■ Source extract ■
It is hard to imagine a more stupid or more dangerous way of making decisions than by putting those decisions in the hands of people who pay no price for being wrong.

—Thomas Sowell, “Wake up, parents!” [1]

Business Owners

Business Owners (BOs) are key ART stakeholders who have the primary business and technical responsibility for return on investment (ROI), governance, and compliance.

Business Owners are critical stakeholders who evaluate fitness for use and actively participate in Agile Release Train (ART) events and solution development.

Details

Self-managing, self-organizing Agile Teams and ARTs are essential to the success of SAFe. This Lean-Agile way of working represents a significant change in the traditional management mindset. Leaders and management no longer need to supervise work directly or assign tasks. Instead, they lead and provide intent by establishing a mission and Vision.

Business Owners may help teams with coaching and skills development but essentially decentralize execution authority to the ART. However, transformation to a Lean-Agile way of working does not relieve leaders and management of their ultimate responsibilities. They remain accountable for the organization’s growth and its people, operational excellence, and business outcomes. SAFe defines the role of BOs as the key leaders who guide ARTs to optimal business outcomes.

Questions to identify Business Owners include:

  • Who is ultimately responsible for business outcomes?
  • Who can steer this ART to develop the right solutions?
  • Who can speak to the technical competence of the solution now and in the future?
  • Who should participate in planning, help eliminate impediments, and speak on behalf of development, the business, and the customer?
  • Who can approve and defend a set of PI plans, knowing they will never satisfy everyone?
  • Who can help ARTs coordinate efforts with other departments and organizations, spanning organizational boundaries?

The answers to these questions will help identify the BOs who will play a vital role in the ART’s ability to deliver value. Also, consider the availability of these leaders and their personal traits. Will they be an excellent Lean-Agile leader? Are they interested in fulfilling this role?

It’s best to start with the smallest possible Business Owner team and then add members if it becomes clear that someone with the necessary accountability, skill, knowledge, or expertise is missing. Ensure a good mix of both business-oriented and technical people. It’s a reasonable expectation that membership in the BO team will change as needs dictate.

Responsibilities

An effective Business Owner is active and involved, fulfilling their SAFe responsibilities daily, as illustrated in Figure 1.

Figure 1. Business Owner responsibilities
Figure 1. Business Owner responsibilities

While there is no precise guideline about who should be part of the Business Owner team, they often have the following roles or titles:

  • General or line of business manager
  • Product or Solution Managers
  • Enterprise Architects
  • C-level executives
  • Operations executives
  • Senior engineering leaders
  • Customers (for bespoke solutions)

The following sections describe the Business Owner’s duties, enabling them to fulfill their obligations while empowering Agile Teams and trains to do their best work.

■ Entries giving target coordinates ■

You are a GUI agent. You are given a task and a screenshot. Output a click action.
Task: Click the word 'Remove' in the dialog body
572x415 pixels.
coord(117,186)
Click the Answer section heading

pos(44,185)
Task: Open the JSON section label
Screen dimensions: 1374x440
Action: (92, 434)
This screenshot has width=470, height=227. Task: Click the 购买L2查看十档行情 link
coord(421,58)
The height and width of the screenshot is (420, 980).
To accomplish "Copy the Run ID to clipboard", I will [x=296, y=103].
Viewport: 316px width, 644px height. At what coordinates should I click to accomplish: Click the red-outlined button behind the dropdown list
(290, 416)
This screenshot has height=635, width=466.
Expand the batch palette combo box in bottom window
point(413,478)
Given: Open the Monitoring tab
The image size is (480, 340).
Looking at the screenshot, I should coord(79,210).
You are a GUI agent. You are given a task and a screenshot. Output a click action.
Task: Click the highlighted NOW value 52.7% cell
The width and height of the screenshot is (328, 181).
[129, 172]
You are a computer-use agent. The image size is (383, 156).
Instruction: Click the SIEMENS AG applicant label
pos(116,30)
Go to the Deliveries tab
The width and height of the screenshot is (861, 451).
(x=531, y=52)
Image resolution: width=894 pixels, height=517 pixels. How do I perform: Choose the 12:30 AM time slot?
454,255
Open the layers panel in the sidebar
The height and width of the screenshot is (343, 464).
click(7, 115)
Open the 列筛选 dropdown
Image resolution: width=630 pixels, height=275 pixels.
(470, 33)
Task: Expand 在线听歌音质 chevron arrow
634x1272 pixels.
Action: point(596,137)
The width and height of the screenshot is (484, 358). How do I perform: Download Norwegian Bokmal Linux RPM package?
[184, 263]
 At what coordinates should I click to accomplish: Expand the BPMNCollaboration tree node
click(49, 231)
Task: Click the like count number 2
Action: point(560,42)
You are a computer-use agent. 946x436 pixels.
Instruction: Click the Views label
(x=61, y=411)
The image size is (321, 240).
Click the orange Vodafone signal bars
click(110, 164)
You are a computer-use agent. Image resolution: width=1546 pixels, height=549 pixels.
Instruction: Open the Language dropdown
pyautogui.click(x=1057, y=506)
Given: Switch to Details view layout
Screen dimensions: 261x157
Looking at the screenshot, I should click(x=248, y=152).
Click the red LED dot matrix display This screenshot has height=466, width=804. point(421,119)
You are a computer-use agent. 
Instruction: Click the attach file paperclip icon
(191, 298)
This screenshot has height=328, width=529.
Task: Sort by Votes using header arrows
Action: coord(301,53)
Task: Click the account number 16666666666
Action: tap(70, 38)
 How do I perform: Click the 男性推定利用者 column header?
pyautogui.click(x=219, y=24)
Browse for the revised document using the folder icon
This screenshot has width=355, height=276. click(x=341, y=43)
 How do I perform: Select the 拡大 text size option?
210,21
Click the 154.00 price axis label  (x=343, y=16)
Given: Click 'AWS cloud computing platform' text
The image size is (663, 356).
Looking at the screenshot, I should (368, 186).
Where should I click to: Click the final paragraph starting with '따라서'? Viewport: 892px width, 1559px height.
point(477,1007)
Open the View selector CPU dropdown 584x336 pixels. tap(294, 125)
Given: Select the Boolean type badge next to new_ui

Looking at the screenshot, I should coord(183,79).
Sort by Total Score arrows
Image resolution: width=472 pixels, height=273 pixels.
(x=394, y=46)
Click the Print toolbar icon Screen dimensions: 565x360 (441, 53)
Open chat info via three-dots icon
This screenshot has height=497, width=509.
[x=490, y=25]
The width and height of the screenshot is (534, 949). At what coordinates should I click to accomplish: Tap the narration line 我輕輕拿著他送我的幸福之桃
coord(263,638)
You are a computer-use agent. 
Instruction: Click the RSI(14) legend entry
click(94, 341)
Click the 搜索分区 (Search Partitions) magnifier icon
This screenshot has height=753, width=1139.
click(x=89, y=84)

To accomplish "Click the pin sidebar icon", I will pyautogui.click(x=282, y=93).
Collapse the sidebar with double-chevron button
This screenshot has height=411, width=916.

■ Set problem 1 ■
In the Business Owners text, what size of Business Owner team is it best to start with?
■ Set problem 2 ■
Put the lines of the records from the line with "You are a computer-use agent. 946x436 pixels." to the line with "Click the red LED" into a JSON list of strings, one string per line, leaving out blank lines.

■ Complete output 1 ■
The smallest possible Business Owner team.

■ Complete output 2 ■
[
  "You are a computer-use agent. 946x436 pixels.",
  "Instruction: Click the Views label",
  "(x=61, y=411)",
  "The image size is (321, 240).",
  "Click the orange Vodafone signal bars",
  "click(110, 164)",
  "You are a computer-use agent. Image resolution: width=1546 pixels, height=549 pixels.",
  "Instruction: Open the Language dropdown",
  "pyautogui.click(x=1057, y=506)",
  "Given: Switch to Details view layout",
  "Screen dimensions: 261x157",
  "Looking at the screenshot, I should click(x=248, y=152).",
  "Click the red LED dot matrix display This screenshot has height=466, width=804. point(421,119)"
]